I agree with everything you say here. But I can't tell whether this is an argument for, or against, funding The Jasons.

I don't know whether the Jasons are necessary. I would wager they're a better use of money than half of the stuff the pentagon does spend money on.

Look at the papers they worked on. https://fas.org/irp/agency/dod/jason Seems like they do important and meaningful research beyond tanks.

A good book about the history of the Jasons (and everything in and around DARPA) is The Pentagon's Brain: An Uncensored History of DARPA (2016) by Annie Jacobsen. Recommended read!



So much for that "top secret".

Which mathematicians or CS are (were) members of this group after 2000?

Do you want supervillains? Because this is how you create supervillains.

> The Jasons' solution was to develop a system of remote sensors that could be airdropped into the jungle and provide intelligence on the enemy. The program, like much to do with Vietnam, was controversial and didn't work perfectly

LOL so a bunch of ivory tower academics who have never left the cushy confines of campus let alone entered a battlefield come up with impractical and useless inventions that got dumped within a day. What's the bet men on the ground hated them! And the real solution came from some comms officer who knows a bit about soldering and sensors (and the reality of jungle warfare) probably.

Im surprised the DOD put up with them for so long.

Who do you think designs aircraft, ground vehicles, radar, and weapons systems? The vast majority of that work is done by people who have never seen combat, and that includes technology that the troops on the ground do love.


You've really wandered onto the wrong website if you don't like academics.

At least as far as the UK is concerned, in my time in the Aerospace Defence industry every single person I've worked with has been an academic in some sense.

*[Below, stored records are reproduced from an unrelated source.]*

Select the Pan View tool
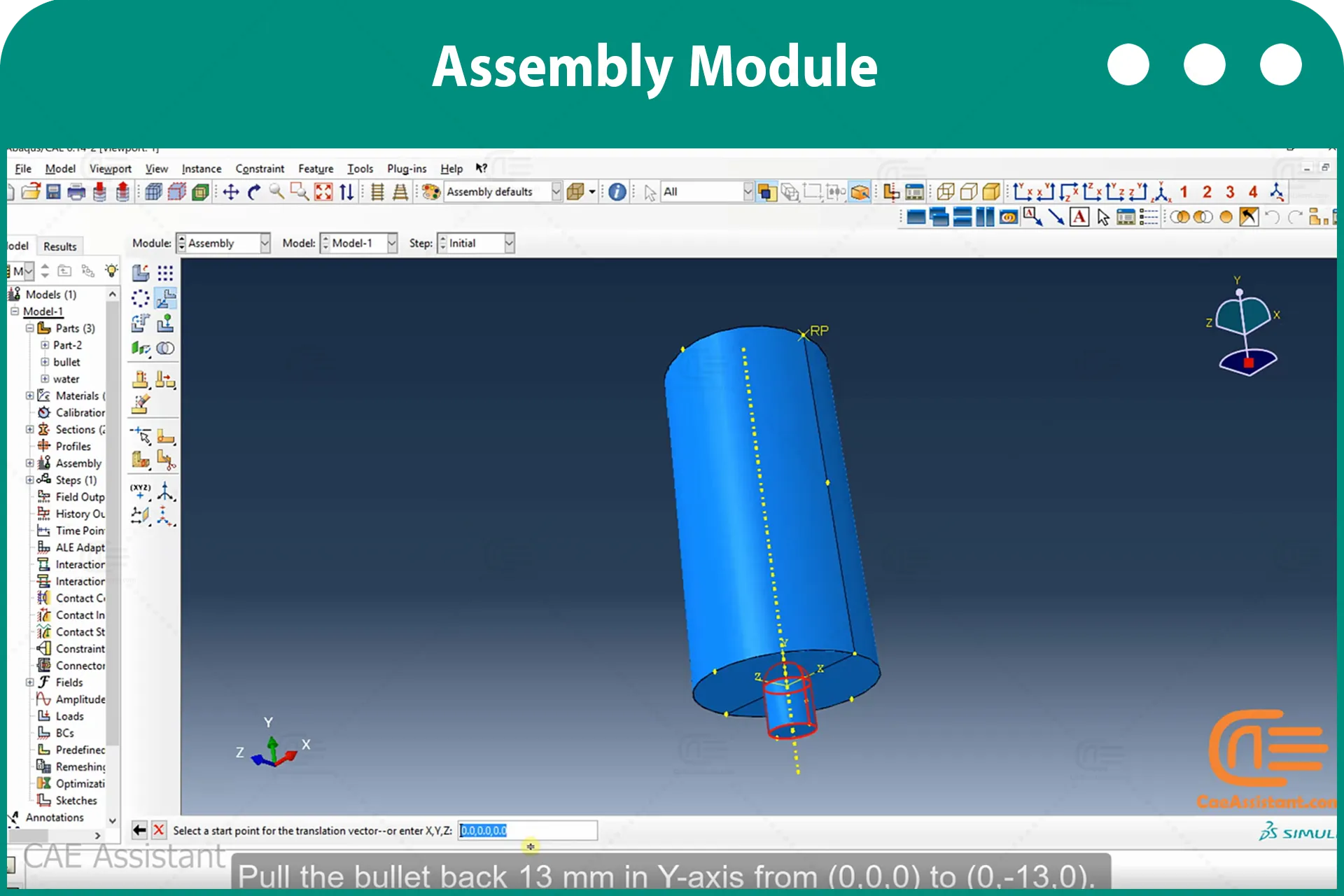 [231, 192]
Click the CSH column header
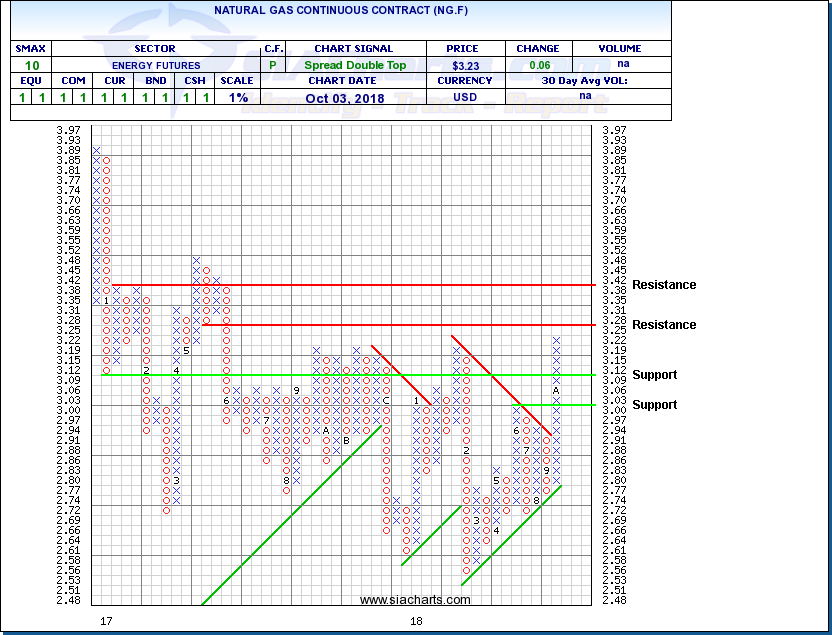 pyautogui.click(x=194, y=81)
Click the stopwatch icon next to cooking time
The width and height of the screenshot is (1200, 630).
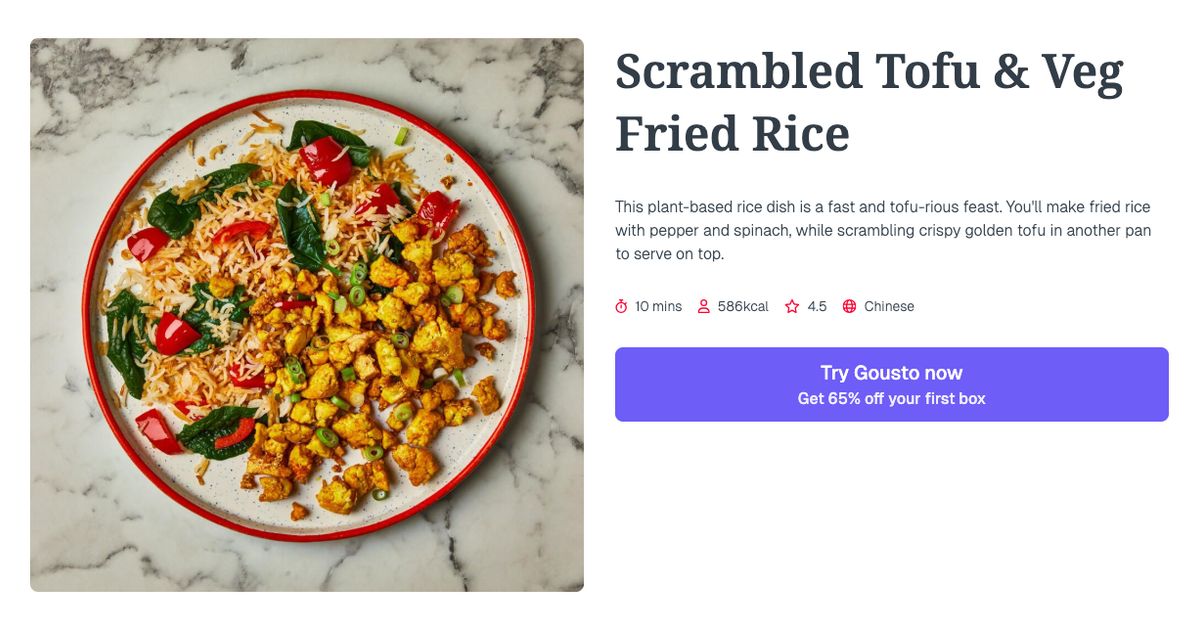(x=620, y=306)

There are almost no ex-soldiers involved in the process, unless they have an academic background. For us, the Defence Engineering and Science Group bring in a think-tank of currently serving soldiers to discuss their needs with them, then DESG work on procurement. They then contract that out to a private R&D company. We get a spec and work to fulfil that. From friends within the industry, other than perhaps BAE which do look favourably on ex-soldiers provided they have an degree (more academics huh...), all the work is done by a bunch of postgraduate scientists. It seems to me that your perception of how the 'big private companies' work it somewhat outdated...


Absolutely any successful aircraft has pilots on the development team. And you're absolutely right that us in the computer business DO spend a lot of time navel gazing instead of listening to the users. It's endemic.

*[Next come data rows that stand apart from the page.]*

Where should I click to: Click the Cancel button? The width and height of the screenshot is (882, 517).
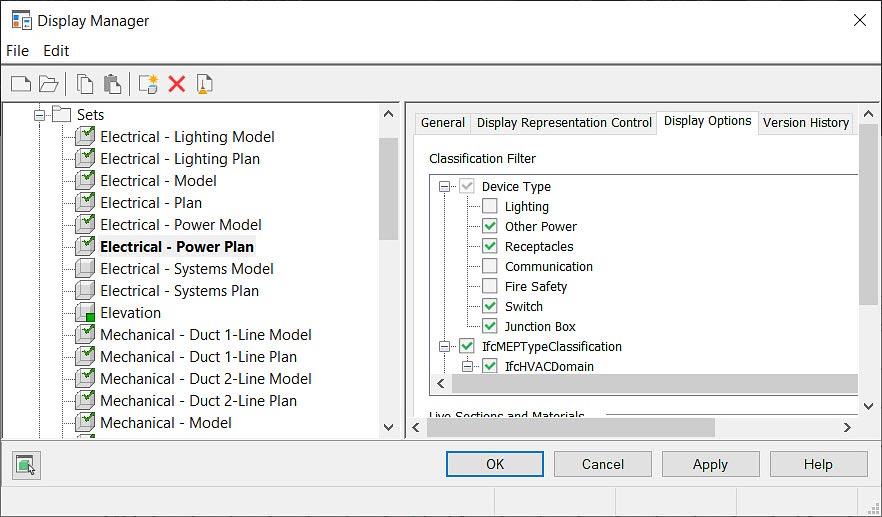(602, 464)
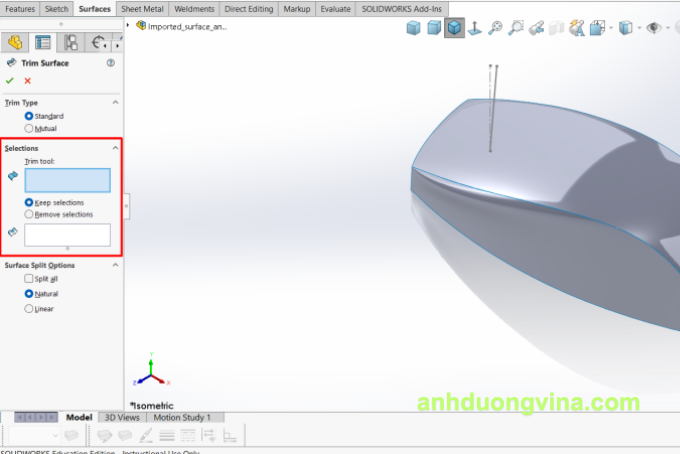Click the Normal To view icon
This screenshot has height=454, width=680.
476,28
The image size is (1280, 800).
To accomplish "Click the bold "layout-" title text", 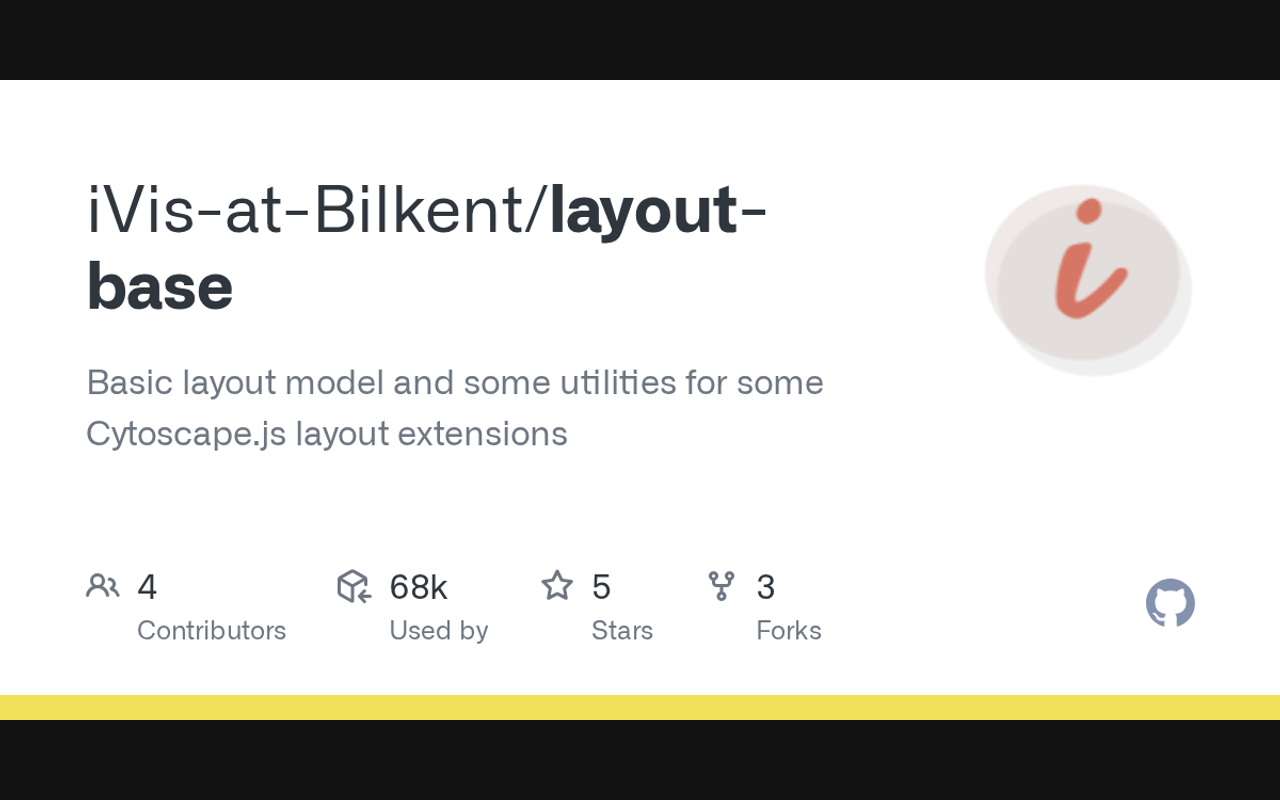I will pyautogui.click(x=658, y=212).
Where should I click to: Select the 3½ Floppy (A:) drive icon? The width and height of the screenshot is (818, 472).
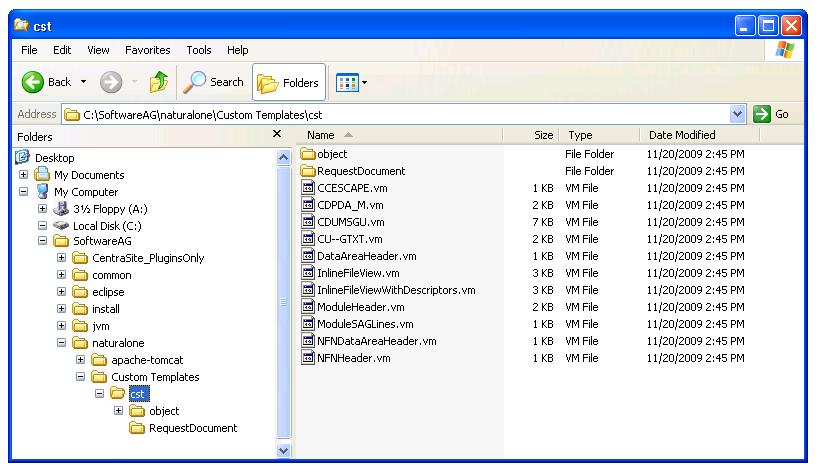61,209
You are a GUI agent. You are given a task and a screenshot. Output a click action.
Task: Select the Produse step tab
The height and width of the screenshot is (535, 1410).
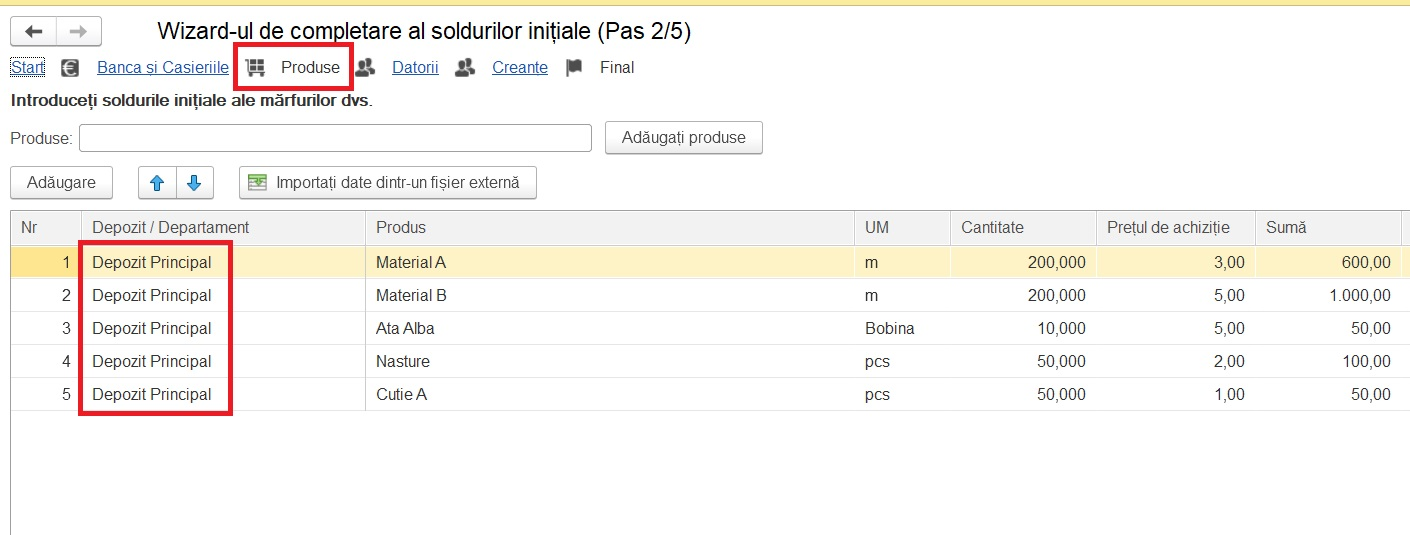[310, 68]
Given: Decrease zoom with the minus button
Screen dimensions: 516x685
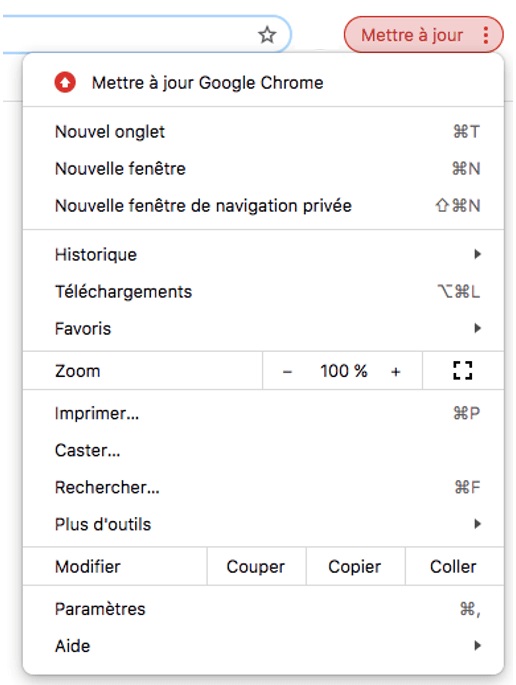Looking at the screenshot, I should coord(287,372).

>Absolutely any successful aircraft has pilots on the development team

Of course it does. But I'm a bit unsure as to how this has gone from academics don't know nuthin. To design teams who never listen to users are bad. The latter is a measured, reasonable argument. The former is just anti-intellectual nonsense. No one every said anything about having zero pilots on an aircraft development team.

>And you're absolutely right that us in the computer business DO spend a lot of time navel gazing instead of listening to the users. It's endemic.

That's endemic everywhere from CEOs, to the guy changing your brakes, to the real estate agent selling you a house. It has absolutely nothing to do with academics.

And again this is a much different argument from Computer Scientists rarely produce anything useful.

The problem with the OP's argument is that you can't pin it down. Academics are bad--except when their R&D work produces something useful. Then they weren't academics, they were problem solving engineers, and it was the guy on the ground who did the real work their anyway. Computer Scientists are bad except in the case of something like asymmetrical encryption--well in that case it was one of the rare instances where they did something useful.